African childhood inspires choreography for Fall Dance Showcase

 

It’s not only her African origin or her childhood in France that separate this choreographer from others at Pierce College; her enthusiasm, outlook on life and the gleam in her eyes set her apart.

Born in the village of Kribi, Cameroon, Joelle Manga, 28, spent the first five years of her life surrounded by music, dancing and laughter. She recalls having dance competitions with other children in her neighborhood and getting spanked for dancing inappropriately.

“That didn’t stop me,” Manga said. “When I’m little the conversation is too old for me to understand.
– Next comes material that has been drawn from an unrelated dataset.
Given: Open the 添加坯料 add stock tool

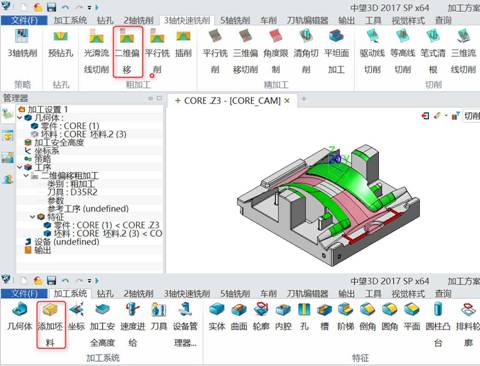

But the dancing is timeless. I grew up quiet. Dancing was a way to express myself.”

Expressing herself through dance has brought like-minded people into Manga’s life. Out dancing one night in 2008, she met Audrey Nkonda, whose father also hales from Cameroon, while her mother is from France, where Manga lived with her father between the ages of 5 and 14.
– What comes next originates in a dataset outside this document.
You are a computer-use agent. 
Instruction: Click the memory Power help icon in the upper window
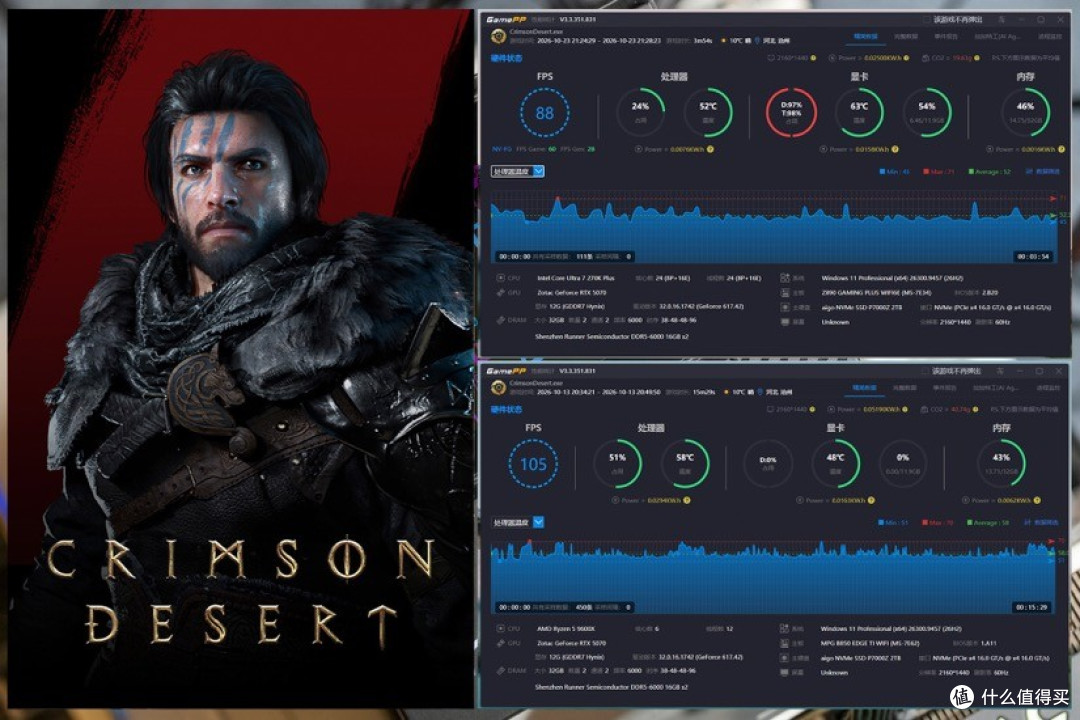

“When we dance, it could be anywhere,” Nkonda said, explaining that they dance in clubs, at home or anywhere they happen to be. Their common origins, passion for dance and the fact that they both speak French secured a lasting friendship.
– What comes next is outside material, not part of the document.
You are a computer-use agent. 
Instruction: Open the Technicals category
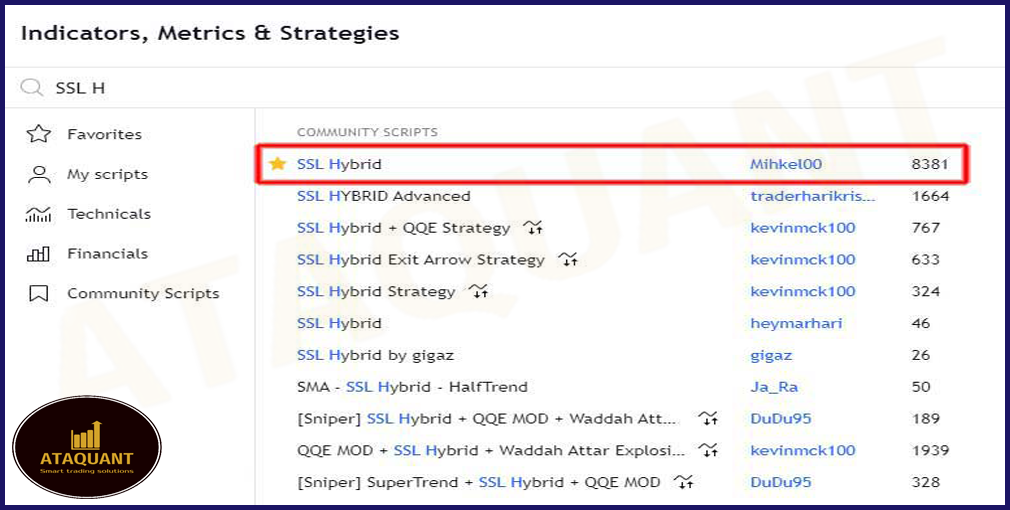point(108,214)
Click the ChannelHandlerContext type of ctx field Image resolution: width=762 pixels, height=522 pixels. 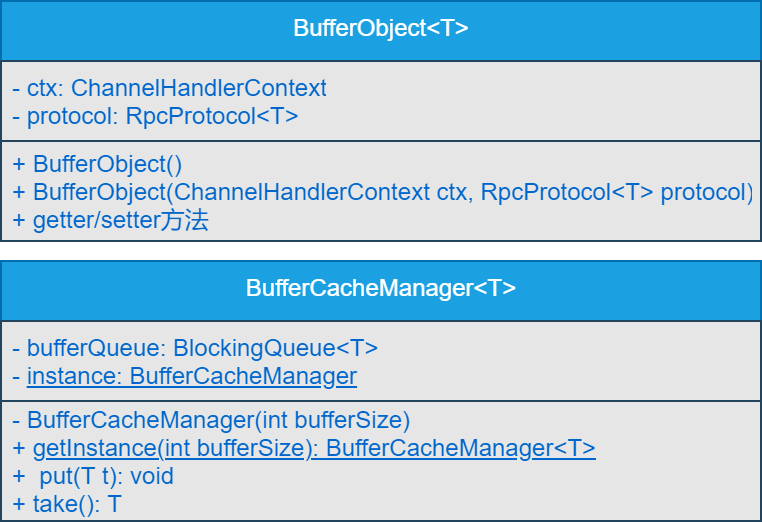[201, 88]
Nkonda is confident in Manga’s skill as a choreographer.

“She’s gonna do amazing,” Nkonda said. “I have a dance education. Joelle doesn’t have that, so she dances more from her heart instead of technical.”

Although she has not been back to Cameroon since she was 5 years old, Manga’s informal dance education is rooted in the style of the Kribi women as they turned a long walk for vegetables or water into a time of laughter and dancing.

“They always started with singing,” Manga said. “If we had to walk eight miles, there would be jumping around.”

It is the dancing of Manga’s grandmother and the other village women that have inspired the piece of choreography that Manga is currently teaching to the six male and 11 female dancers she cast at recent auditions for Pierce’s Fall Dance Showcase, which will take place in mid-November.

Manga’s boyfriend, first-semester Pierce student Zach Gottlieb, 21, supports her by going to her shows. Though not a dancer himself, he said he has tried to learn her moves. While his attempts have been unsuccessful, his admiration of her talent is steadfast.

“Her piece will always be the best piece to me,” Gottlieb said. “What she brings–her style and charisma–far exceeds everyone else on the stage. They save her [piece] for last.”

Manga said the last dance she choreographed was just for fun, but this coming piece is special, as she is hoping to transfer to California State University, Los Angeles in the spring.

“If this is my last semester at Pierce, I wanna go out with a bang,” Manga said.

At CSULA, Manga plans to pursue a degree in Criminal Justice, because she wants to fight human trafficking. Though this field does not include dance, Manga said she knows that dance will always be a part of her life.

She even found a way to incorporate dance in her five-year Airforce career that ended when she became a mother to her now-4-year-old daughter Leanne and decided that motherhood was more important.

“No matter where I go, there will be dancing,” Manga said. “If it’s not there, I’ll bring it.”